Purpose: Aggregation suppressing additives have been used to stabilize proteins during manufacturing and storage. Interferonβ-1b is prone to aggregation because of being non-glycosylated. Aggregation behavior of albumin-free formulations of recombinant IFNβ-1b was explored using additives such as n-dodecyl-β-D-maltoside, Tween 20, arginine, glycine, trehalose and sucrose at different pH. Methods: Fractional factorial design was applied to select major factors affecting aggregation in solutions. Box-Behnken technique was used to optimize the best concentration of additives and protein.
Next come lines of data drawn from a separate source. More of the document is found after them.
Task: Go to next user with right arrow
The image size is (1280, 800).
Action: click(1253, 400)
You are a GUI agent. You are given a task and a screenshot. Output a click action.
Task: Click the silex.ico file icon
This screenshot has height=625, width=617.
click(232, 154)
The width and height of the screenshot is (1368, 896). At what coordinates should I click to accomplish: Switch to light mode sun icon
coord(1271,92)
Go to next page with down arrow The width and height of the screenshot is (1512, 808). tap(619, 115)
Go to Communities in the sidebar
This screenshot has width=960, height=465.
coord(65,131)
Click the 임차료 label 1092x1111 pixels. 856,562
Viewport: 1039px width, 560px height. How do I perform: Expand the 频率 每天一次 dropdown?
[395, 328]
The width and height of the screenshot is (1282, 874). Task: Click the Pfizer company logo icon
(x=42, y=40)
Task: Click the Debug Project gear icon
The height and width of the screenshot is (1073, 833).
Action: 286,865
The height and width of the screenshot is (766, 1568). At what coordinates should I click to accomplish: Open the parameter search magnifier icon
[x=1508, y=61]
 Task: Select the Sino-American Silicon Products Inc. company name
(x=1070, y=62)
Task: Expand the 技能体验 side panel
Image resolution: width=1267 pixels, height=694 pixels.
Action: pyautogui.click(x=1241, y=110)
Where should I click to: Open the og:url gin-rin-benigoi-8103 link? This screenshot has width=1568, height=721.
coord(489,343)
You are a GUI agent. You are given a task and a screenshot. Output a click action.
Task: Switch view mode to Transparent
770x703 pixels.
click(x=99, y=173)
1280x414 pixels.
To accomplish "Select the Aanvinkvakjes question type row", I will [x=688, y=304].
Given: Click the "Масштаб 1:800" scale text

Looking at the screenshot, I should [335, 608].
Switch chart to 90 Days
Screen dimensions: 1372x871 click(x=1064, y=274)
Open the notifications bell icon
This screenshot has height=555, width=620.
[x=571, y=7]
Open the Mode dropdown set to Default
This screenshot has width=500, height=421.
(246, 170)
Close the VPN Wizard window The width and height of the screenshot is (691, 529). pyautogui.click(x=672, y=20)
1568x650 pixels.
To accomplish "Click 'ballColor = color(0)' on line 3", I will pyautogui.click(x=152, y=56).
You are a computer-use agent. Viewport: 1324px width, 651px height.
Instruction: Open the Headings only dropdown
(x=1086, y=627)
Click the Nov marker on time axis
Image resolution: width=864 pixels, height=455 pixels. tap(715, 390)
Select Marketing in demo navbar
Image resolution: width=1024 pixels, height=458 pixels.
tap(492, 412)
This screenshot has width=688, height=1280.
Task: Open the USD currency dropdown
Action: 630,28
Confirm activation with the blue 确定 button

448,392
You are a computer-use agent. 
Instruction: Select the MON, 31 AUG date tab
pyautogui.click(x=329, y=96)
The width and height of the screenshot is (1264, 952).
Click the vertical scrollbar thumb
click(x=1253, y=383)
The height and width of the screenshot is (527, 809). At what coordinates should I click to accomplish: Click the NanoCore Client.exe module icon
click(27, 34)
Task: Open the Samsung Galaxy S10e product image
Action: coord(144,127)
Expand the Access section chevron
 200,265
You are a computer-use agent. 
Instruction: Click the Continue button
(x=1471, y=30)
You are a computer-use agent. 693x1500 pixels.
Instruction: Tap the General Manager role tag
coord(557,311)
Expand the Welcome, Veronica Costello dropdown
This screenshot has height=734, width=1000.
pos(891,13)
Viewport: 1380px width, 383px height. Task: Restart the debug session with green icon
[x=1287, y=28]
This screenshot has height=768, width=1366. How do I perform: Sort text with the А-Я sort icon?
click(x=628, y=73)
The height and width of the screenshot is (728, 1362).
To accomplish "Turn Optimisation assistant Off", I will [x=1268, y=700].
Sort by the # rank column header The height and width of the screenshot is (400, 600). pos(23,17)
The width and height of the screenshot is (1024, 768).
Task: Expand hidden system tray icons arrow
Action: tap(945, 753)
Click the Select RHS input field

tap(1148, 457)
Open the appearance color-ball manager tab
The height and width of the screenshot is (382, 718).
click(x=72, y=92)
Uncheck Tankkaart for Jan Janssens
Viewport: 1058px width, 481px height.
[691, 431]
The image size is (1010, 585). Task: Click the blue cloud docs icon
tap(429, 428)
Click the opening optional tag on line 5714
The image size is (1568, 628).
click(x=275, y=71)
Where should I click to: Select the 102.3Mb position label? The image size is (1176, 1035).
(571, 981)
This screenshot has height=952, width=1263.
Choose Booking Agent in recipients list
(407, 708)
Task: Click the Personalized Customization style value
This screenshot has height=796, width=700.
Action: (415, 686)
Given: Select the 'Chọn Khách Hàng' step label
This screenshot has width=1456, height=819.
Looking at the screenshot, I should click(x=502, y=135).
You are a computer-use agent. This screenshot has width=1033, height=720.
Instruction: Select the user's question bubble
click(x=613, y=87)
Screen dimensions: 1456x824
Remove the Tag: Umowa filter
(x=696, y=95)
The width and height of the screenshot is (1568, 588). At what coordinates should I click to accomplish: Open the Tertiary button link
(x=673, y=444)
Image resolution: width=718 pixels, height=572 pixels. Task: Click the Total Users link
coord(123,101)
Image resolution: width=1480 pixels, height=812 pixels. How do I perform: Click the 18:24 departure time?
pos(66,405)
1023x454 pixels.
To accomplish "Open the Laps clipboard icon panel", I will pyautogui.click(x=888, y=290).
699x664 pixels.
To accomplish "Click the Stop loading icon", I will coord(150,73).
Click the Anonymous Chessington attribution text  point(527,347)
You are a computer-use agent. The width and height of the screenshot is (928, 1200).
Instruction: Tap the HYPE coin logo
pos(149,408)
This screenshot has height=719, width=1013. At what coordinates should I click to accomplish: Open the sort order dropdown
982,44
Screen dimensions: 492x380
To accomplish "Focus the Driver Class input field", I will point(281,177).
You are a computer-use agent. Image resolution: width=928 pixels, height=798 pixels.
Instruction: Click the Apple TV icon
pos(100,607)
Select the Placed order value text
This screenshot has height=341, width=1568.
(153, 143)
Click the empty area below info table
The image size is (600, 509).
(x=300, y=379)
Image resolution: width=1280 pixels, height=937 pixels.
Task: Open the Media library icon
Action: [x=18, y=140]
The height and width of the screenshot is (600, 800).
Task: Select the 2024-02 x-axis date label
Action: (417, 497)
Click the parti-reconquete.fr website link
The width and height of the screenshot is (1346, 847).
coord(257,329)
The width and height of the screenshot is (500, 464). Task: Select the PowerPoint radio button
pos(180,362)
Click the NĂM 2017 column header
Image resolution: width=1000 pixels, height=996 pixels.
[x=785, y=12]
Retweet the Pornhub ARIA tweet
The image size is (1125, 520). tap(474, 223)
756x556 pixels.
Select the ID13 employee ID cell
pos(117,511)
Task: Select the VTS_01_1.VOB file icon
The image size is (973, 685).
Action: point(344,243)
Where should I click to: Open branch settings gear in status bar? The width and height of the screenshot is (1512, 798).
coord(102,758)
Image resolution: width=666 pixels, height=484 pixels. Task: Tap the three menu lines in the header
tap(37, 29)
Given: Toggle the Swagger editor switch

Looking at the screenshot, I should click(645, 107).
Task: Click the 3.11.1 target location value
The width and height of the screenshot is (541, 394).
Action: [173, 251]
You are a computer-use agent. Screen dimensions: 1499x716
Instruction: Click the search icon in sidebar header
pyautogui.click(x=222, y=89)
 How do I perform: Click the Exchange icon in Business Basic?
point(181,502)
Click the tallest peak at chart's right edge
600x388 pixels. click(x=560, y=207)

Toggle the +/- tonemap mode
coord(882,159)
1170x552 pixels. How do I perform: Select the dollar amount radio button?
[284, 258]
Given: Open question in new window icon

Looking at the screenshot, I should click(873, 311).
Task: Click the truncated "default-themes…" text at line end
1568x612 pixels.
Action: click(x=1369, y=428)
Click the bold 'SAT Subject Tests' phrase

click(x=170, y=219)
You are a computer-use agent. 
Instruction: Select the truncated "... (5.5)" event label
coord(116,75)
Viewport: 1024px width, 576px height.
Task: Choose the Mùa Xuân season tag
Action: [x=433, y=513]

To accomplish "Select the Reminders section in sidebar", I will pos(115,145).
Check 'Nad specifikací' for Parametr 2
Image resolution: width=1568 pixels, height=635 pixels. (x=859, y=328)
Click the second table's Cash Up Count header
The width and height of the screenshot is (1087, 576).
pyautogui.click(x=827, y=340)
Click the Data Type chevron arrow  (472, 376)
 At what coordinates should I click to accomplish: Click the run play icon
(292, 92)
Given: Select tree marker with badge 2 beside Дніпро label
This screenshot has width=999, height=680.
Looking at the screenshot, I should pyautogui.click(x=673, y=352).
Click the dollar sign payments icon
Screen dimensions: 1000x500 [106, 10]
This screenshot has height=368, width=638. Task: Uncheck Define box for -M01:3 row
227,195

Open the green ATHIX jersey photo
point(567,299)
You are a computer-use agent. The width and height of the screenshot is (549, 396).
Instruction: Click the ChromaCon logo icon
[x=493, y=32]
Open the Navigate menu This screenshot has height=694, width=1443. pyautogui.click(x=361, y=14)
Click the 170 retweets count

Results: Quadratic model was the best fitted model for particle size, OD350 and OD280/OD260. The optimal conditions of 0.2% n-Dodecyl-β-D-maltoside, 70 mM arginine, 189 mM trehalose and protein concentration of 0.50 mg/ml at pH 4 were achieved. A potency value of 91% ± 5% was obtained for the optimized formulation. Conclusion: This study shows that the combination of n-Dodecyl-β-D-maltoside, arginine and trehalose would demonstrate a significant stabilizing and anti-aggregating effect on the liquid formulation of interferonβ-1b. It can not only reduce the manufacturing costs but will also ease patient compliance.